— START OF RECORD LIST —
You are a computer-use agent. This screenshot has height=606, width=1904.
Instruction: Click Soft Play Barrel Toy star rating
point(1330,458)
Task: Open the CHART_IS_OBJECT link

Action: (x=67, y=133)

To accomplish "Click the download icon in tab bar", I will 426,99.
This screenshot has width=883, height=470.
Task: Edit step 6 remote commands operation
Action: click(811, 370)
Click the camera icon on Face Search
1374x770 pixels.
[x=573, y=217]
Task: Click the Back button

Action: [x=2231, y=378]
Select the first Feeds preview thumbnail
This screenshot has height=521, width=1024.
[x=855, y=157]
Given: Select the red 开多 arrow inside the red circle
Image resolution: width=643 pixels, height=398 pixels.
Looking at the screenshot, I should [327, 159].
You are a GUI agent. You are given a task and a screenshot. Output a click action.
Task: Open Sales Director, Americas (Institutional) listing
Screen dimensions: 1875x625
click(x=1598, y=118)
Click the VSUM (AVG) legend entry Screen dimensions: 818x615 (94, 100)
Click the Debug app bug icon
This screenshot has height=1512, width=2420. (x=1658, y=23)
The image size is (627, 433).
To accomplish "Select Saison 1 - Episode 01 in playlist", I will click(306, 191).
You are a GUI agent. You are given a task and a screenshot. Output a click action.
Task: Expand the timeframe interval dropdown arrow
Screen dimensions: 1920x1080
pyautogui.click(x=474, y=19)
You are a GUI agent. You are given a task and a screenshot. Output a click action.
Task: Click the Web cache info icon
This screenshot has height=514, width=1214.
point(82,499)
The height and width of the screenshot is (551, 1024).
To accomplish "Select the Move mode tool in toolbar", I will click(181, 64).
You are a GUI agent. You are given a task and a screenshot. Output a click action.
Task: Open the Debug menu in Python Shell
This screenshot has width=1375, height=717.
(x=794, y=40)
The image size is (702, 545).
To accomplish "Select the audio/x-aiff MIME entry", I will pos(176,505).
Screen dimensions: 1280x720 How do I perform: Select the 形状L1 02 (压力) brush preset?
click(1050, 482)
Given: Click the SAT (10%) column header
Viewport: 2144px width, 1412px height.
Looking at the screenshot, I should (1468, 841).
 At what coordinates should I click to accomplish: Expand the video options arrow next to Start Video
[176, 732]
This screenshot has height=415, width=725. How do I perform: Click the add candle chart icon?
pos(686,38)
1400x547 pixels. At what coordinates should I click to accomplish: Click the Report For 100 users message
— END OF RECORD LIST —
- **INSTRUCTION**
Copy out everything from the line containing "Task: Open the CHART_IS_OBJECT link" down to the line containing "[x=573, y=217]", with both of those lines included and every line unchanged.

- **THE COMPLETED TASK**
Task: Open the CHART_IS_OBJECT link

Action: (x=67, y=133)

To accomplish "Click the download icon in tab bar", I will 426,99.
This screenshot has width=883, height=470.
Task: Edit step 6 remote commands operation
Action: click(811, 370)
Click the camera icon on Face Search
1374x770 pixels.
[x=573, y=217]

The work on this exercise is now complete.